--- Data for this task ---
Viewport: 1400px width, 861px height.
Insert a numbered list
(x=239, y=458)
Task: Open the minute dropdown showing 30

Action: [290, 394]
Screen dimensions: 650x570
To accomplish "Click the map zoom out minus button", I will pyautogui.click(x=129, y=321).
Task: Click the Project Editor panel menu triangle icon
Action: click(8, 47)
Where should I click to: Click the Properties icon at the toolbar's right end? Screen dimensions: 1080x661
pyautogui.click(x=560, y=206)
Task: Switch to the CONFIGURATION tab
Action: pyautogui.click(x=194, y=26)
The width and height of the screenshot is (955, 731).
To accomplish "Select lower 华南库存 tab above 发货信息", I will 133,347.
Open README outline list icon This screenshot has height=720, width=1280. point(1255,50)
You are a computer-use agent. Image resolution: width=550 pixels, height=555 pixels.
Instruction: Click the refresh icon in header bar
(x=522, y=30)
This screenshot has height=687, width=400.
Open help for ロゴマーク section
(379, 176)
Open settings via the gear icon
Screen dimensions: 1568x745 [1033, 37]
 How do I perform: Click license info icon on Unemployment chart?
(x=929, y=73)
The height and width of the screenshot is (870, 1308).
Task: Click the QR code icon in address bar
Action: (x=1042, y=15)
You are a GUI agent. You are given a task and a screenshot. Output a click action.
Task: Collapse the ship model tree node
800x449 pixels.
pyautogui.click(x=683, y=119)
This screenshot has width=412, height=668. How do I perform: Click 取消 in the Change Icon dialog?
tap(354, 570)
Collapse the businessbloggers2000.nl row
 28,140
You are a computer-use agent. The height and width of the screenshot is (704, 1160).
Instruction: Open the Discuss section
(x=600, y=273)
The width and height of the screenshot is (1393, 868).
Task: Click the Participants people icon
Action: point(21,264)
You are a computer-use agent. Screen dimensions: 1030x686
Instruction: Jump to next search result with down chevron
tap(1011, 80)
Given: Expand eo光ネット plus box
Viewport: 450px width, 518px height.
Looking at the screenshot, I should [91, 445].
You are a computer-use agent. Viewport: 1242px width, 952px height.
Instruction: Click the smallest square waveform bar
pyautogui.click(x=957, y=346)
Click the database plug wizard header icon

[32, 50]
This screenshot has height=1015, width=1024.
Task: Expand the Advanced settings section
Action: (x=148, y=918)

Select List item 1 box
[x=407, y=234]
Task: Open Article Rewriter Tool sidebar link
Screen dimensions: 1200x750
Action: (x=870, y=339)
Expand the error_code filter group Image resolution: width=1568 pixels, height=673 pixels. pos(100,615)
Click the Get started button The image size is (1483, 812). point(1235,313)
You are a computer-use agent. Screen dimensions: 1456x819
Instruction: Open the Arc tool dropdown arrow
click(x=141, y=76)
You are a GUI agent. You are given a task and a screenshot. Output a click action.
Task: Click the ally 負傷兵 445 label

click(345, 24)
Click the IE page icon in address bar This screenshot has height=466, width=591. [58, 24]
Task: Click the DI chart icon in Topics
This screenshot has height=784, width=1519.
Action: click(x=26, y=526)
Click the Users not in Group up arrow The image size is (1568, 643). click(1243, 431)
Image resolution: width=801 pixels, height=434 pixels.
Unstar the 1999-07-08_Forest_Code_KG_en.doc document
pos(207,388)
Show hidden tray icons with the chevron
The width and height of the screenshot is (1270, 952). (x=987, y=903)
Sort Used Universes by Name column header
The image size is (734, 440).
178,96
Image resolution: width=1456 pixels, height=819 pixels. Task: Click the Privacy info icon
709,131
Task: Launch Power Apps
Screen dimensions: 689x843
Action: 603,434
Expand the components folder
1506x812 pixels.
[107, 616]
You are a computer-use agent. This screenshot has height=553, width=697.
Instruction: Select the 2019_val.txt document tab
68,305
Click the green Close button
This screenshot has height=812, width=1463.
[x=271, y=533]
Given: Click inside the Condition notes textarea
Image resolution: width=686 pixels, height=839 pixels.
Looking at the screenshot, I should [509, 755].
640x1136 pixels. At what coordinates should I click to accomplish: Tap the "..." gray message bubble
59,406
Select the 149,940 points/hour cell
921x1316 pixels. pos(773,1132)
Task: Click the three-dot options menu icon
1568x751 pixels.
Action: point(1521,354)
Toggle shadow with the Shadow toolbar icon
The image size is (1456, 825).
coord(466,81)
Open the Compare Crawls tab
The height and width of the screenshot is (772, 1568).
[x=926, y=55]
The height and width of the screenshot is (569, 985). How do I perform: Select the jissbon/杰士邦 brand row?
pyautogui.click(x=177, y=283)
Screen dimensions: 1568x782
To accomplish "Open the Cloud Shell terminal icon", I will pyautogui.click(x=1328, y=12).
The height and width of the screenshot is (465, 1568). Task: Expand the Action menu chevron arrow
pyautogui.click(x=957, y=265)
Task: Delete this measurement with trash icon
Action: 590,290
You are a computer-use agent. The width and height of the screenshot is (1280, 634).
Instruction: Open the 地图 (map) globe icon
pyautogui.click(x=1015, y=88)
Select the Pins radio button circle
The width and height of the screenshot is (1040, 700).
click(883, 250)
---
▸ **What to produce**: Reproduce the listing above word for word, keeping every line in its original order.

▸ **Result of the task**:
Viewport: 1400px width, 861px height.
Insert a numbered list
(x=239, y=458)
Task: Open the minute dropdown showing 30

Action: [290, 394]
Screen dimensions: 650x570
To accomplish "Click the map zoom out minus button", I will pyautogui.click(x=129, y=321).
Task: Click the Project Editor panel menu triangle icon
Action: click(8, 47)
Where should I click to: Click the Properties icon at the toolbar's right end? Screen dimensions: 1080x661
pyautogui.click(x=560, y=206)
Task: Switch to the CONFIGURATION tab
Action: pyautogui.click(x=194, y=26)
The width and height of the screenshot is (955, 731).
To accomplish "Select lower 华南库存 tab above 发货信息", I will 133,347.
Open README outline list icon This screenshot has height=720, width=1280. point(1255,50)
You are a computer-use agent. Image resolution: width=550 pixels, height=555 pixels.
Instruction: Click the refresh icon in header bar
(x=522, y=30)
This screenshot has height=687, width=400.
Open help for ロゴマーク section
(379, 176)
Open settings via the gear icon
Screen dimensions: 1568x745 [1033, 37]
 How do I perform: Click license info icon on Unemployment chart?
(x=929, y=73)
The height and width of the screenshot is (870, 1308).
Task: Click the QR code icon in address bar
Action: (x=1042, y=15)
You are a GUI agent. You are given a task and a screenshot. Output a click action.
Task: Collapse the ship model tree node
800x449 pixels.
pyautogui.click(x=683, y=119)
This screenshot has width=412, height=668. How do I perform: Click 取消 in the Change Icon dialog?
tap(354, 570)
Collapse the businessbloggers2000.nl row
 28,140
You are a computer-use agent. The height and width of the screenshot is (704, 1160).
Instruction: Open the Discuss section
(x=600, y=273)
The width and height of the screenshot is (1393, 868).
Task: Click the Participants people icon
Action: point(21,264)
You are a computer-use agent. Screen dimensions: 1030x686
Instruction: Jump to next search result with down chevron
tap(1011, 80)
Given: Expand eo光ネット plus box
Viewport: 450px width, 518px height.
Looking at the screenshot, I should [91, 445].
You are a computer-use agent. Viewport: 1242px width, 952px height.
Instruction: Click the smallest square waveform bar
pyautogui.click(x=957, y=346)
Click the database plug wizard header icon

[32, 50]
This screenshot has height=1015, width=1024.
Task: Expand the Advanced settings section
Action: (x=148, y=918)

Select List item 1 box
[x=407, y=234]
Task: Open Article Rewriter Tool sidebar link
Screen dimensions: 1200x750
Action: (x=870, y=339)
Expand the error_code filter group Image resolution: width=1568 pixels, height=673 pixels. pos(100,615)
Click the Get started button The image size is (1483, 812). point(1235,313)
You are a computer-use agent. Screen dimensions: 1456x819
Instruction: Open the Arc tool dropdown arrow
click(x=141, y=76)
You are a GUI agent. You are given a task and a screenshot. Output a click action.
Task: Click the ally 負傷兵 445 label

click(345, 24)
Click the IE page icon in address bar This screenshot has height=466, width=591. [58, 24]
Task: Click the DI chart icon in Topics
This screenshot has height=784, width=1519.
Action: click(x=26, y=526)
Click the Users not in Group up arrow The image size is (1568, 643). click(1243, 431)
Image resolution: width=801 pixels, height=434 pixels.
Unstar the 1999-07-08_Forest_Code_KG_en.doc document
pos(207,388)
Show hidden tray icons with the chevron
The width and height of the screenshot is (1270, 952). (x=987, y=903)
Sort Used Universes by Name column header
The image size is (734, 440).
178,96
Image resolution: width=1456 pixels, height=819 pixels. Task: Click the Privacy info icon
709,131
Task: Launch Power Apps
Screen dimensions: 689x843
Action: 603,434
Expand the components folder
1506x812 pixels.
[107, 616]
You are a computer-use agent. This screenshot has height=553, width=697.
Instruction: Select the 2019_val.txt document tab
68,305
Click the green Close button
This screenshot has height=812, width=1463.
[x=271, y=533]
Given: Click inside the Condition notes textarea
Image resolution: width=686 pixels, height=839 pixels.
Looking at the screenshot, I should [509, 755].
640x1136 pixels. At what coordinates should I click to accomplish: Tap the "..." gray message bubble
59,406
Select the 149,940 points/hour cell
921x1316 pixels. pos(773,1132)
Task: Click the three-dot options menu icon
1568x751 pixels.
Action: point(1521,354)
Toggle shadow with the Shadow toolbar icon
The image size is (1456, 825).
coord(466,81)
Open the Compare Crawls tab
The height and width of the screenshot is (772, 1568).
[x=926, y=55]
The height and width of the screenshot is (569, 985). How do I perform: Select the jissbon/杰士邦 brand row?
pyautogui.click(x=177, y=283)
Screen dimensions: 1568x782
To accomplish "Open the Cloud Shell terminal icon", I will pyautogui.click(x=1328, y=12).
The height and width of the screenshot is (465, 1568). Task: Expand the Action menu chevron arrow
pyautogui.click(x=957, y=265)
Task: Delete this measurement with trash icon
Action: 590,290
You are a computer-use agent. The width and height of the screenshot is (1280, 634).
Instruction: Open the 地图 (map) globe icon
pyautogui.click(x=1015, y=88)
Select the Pins radio button circle
The width and height of the screenshot is (1040, 700).
click(883, 250)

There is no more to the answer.